## ZITIERTER TEXTAUSZUG
-.-.-

Je nachdem, ob der Fahrer parken, fahren oder telefonieren will, schlägt eine spezielle Kontextleiste die Aktionen vor, die für die jeweilige Situation am sinnvollsten sind. Der Cockpit-Screen stellt nach wie vor die wichtigen Fahrinformationen zur Verfügung.

Antrieb: Volvo EX90 mit bis zu 517 PS

Als erstes Volvo-Modell baut der EX90 auf einer reinen E-Auto-Architektur auf. Sie erlaubt kurze Überhänge, einen flachen Fahrzeugboden und ist mit Akkus von CATL ausgerüstet. Das Modell wird im Werk von Volvo Car USA in South Carolina zusammen mit dem Polestar 3 gebaut werden. In China wird der SUV ebenfalls produziert.

Zum Marktstart erhält der EX90 einen 111-kWh-Akku, dessen nutzbare 107 kWh für eine Reichweite von 600 Kilometern im WLTP-Zyklus gut sind. In unter 30 Minuten soll der Akku von zehn auf 80 Prozent laden können. Die Ladeleistung liegt zunächst bei maximal 250 Kilowatt, später sollen bis zu 300 kW möglich sein.

Die beiden Permanentmagnetmotoren an Vorder- und Hinterachse leisten je nach Version zwischen 300 kW (408 PS) und 380 kW (517 PS). Die Basisvariante hat 770 Newtonmeter Drehmoment, die Performance-Version kommt auf 910 Newtonmeter. Die Höchstgeschwindigkeit ist, wie bei Volvo üblich, auf 180 km/h begrenzt. Die Zeiten für den Spurt von null auf 100 km/h sind mit 4,9 bis 5,9 Sekunden angegeben.

-.-.-

## BEREITGESTELLTE DATENSÄTZE
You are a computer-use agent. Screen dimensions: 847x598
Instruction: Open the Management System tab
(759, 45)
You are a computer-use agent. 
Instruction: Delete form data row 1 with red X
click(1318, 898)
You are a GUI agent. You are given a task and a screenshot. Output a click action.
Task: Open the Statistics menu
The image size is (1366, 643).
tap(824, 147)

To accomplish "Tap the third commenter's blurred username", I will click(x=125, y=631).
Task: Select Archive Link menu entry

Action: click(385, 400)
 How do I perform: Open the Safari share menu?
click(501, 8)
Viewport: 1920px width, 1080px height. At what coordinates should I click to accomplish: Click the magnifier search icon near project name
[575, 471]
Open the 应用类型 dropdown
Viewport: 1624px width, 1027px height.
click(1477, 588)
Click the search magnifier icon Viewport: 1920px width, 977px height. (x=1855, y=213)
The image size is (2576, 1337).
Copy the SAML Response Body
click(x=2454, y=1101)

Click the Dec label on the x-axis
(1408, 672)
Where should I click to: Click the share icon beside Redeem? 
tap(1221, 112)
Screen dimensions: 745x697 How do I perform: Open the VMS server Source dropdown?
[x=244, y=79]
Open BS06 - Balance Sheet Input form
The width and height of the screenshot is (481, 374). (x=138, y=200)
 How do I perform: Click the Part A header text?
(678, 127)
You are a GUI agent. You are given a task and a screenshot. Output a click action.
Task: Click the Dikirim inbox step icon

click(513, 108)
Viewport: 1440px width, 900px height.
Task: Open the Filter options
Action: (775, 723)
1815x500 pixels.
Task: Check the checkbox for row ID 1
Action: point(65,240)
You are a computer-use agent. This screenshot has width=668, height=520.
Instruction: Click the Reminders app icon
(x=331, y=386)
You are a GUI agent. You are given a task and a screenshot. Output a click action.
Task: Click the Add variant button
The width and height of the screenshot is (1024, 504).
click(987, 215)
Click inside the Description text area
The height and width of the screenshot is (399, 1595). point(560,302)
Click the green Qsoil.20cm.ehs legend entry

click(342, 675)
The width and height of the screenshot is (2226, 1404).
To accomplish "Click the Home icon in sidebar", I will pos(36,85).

-.-.-

Kannst du aus dem Text zum Volvo EX90 den Abschnitt wörtlich wiedergeben, der mit „Zum Marktstart erhält“ anfängt und bis einschließlich „5,9 Sekunden angegeben.“ weitergeht?

## LÖSUNG FOLGT
Zum Marktstart erhält der EX90 einen 111-kWh-Akku, dessen nutzbare 107 kWh für eine Reichweite von 600 Kilometern im WLTP-Zyklus gut sind. In unter 30 Minuten soll der Akku von zehn auf 80 Prozent laden können. Die Ladeleistung liegt zunächst bei maximal 250 Kilowatt, später sollen bis zu 300 kW möglich sein.

Die beiden Permanentmagnetmotoren an Vorder- und Hinterachse leisten je nach Version zwischen 300 kW (408 PS) und 380 kW (517 PS). Die Basisvariante hat 770 Newtonmeter Drehmoment, die Performance-Version kommt auf 910 Newtonmeter. Die Höchstgeschwindigkeit ist, wie bei Volvo üblich, auf 180 km/h begrenzt. Die Zeiten für den Spurt von null auf 100 km/h sind mit 4,9 bis 5,9 Sekunden angegeben.